> **What you will do**:
Update the lines of the listing beginning at the line that has "The width and height of the screenshot is (1378, 1210)." and running through the end of the listing, replacing "Find the location of" with "Locate" and keeping everything else unchanged. Leave the pictures out of your answer.

Dataset records
::::::

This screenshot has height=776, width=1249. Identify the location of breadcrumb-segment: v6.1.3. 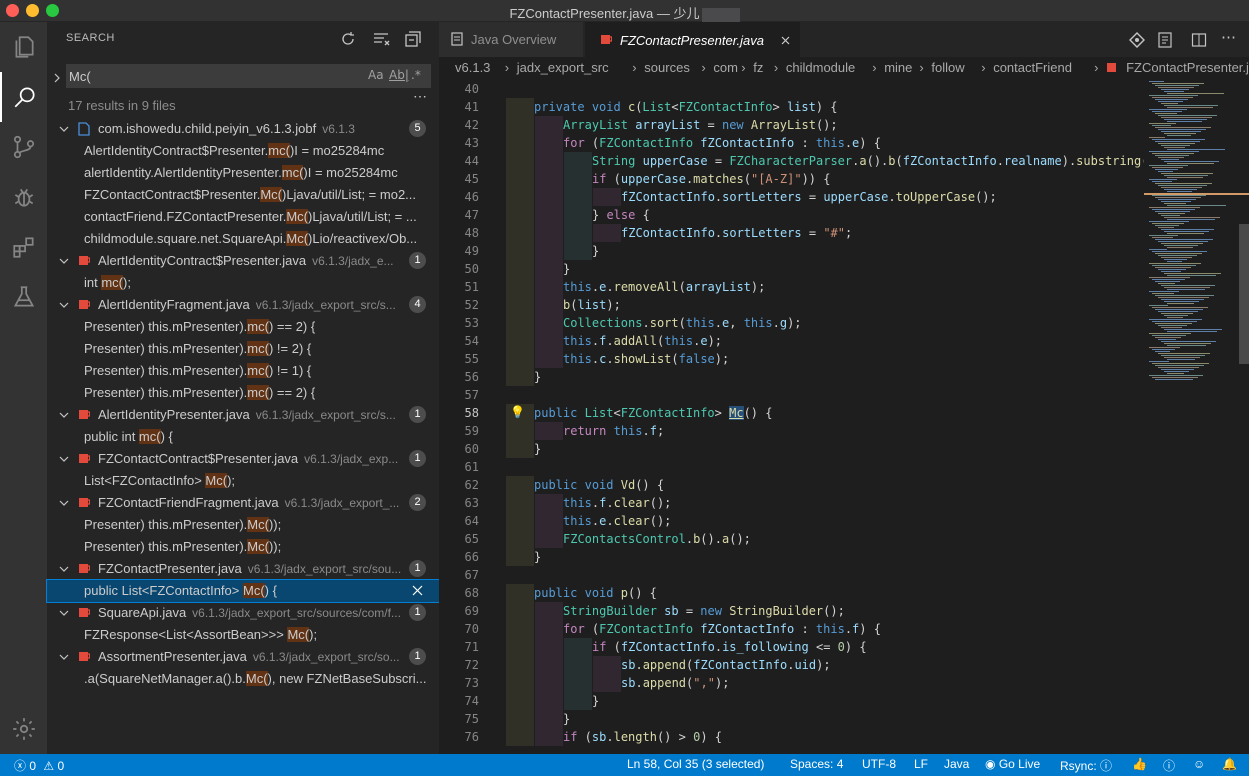
(472, 68).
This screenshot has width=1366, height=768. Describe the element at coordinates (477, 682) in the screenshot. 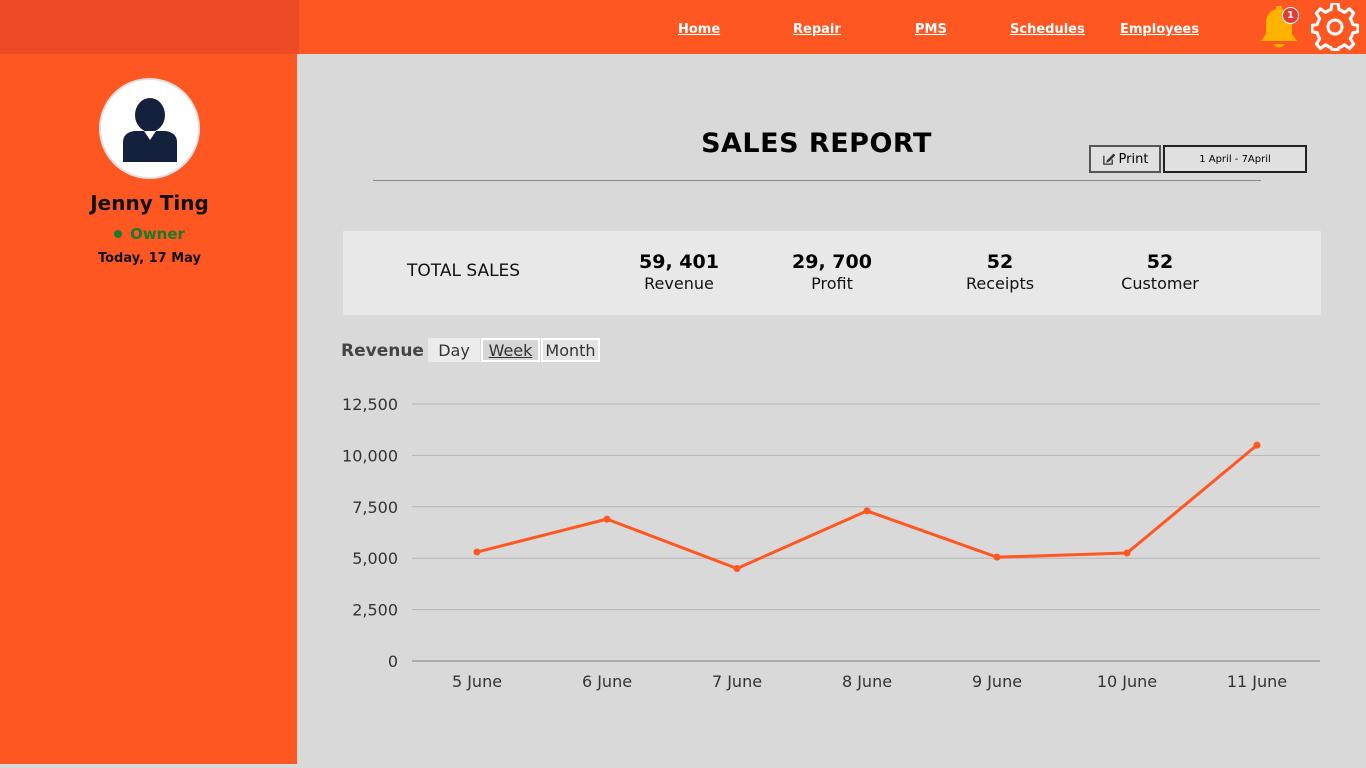

I see `x-tick-label: 5 June` at that location.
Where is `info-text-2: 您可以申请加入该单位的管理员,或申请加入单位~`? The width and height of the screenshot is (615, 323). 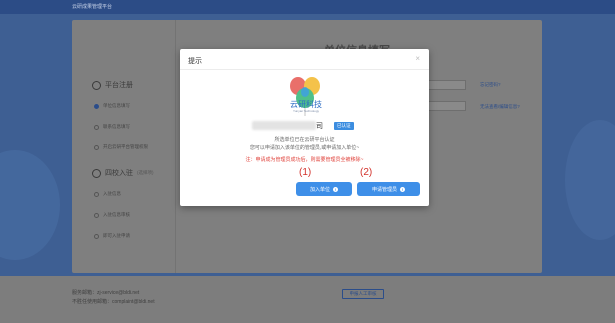 info-text-2: 您可以申请加入该单位的管理员,或申请加入单位~ is located at coordinates (304, 148).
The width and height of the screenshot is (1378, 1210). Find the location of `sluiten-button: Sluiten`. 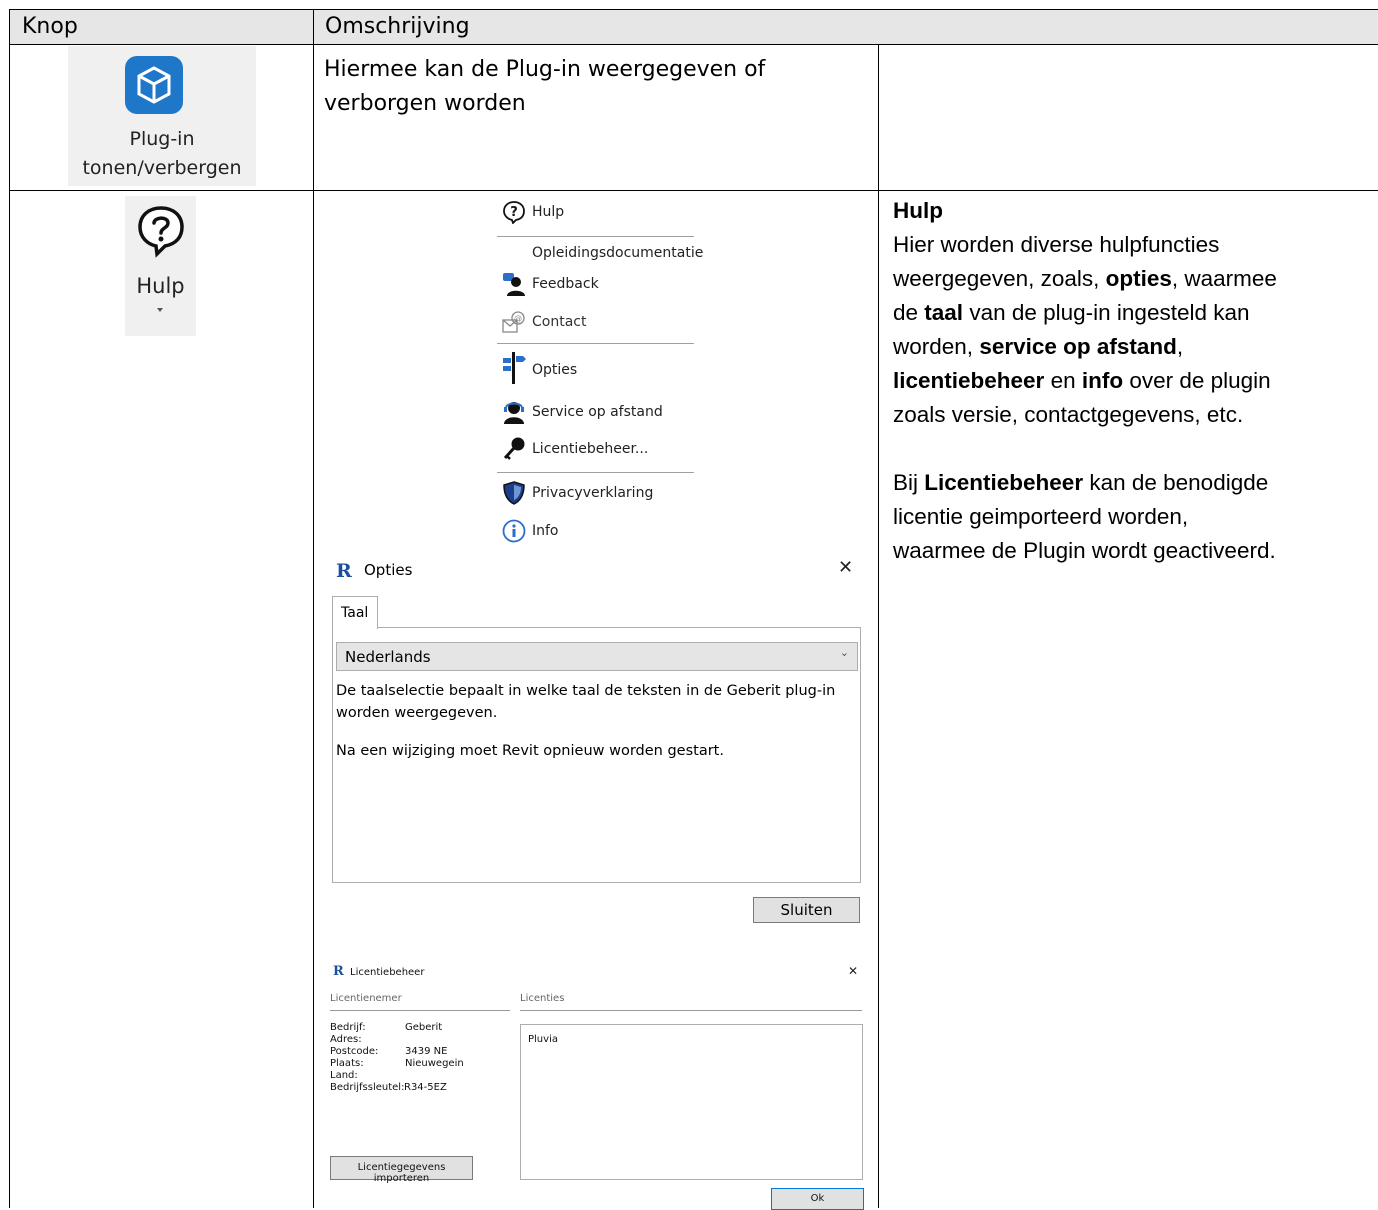

sluiten-button: Sluiten is located at coordinates (806, 910).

::::::

> **Answer to the problem**:
The width and height of the screenshot is (1378, 1210). Locate `sluiten-button: Sluiten`. 

sluiten-button: Sluiten is located at coordinates (806, 910).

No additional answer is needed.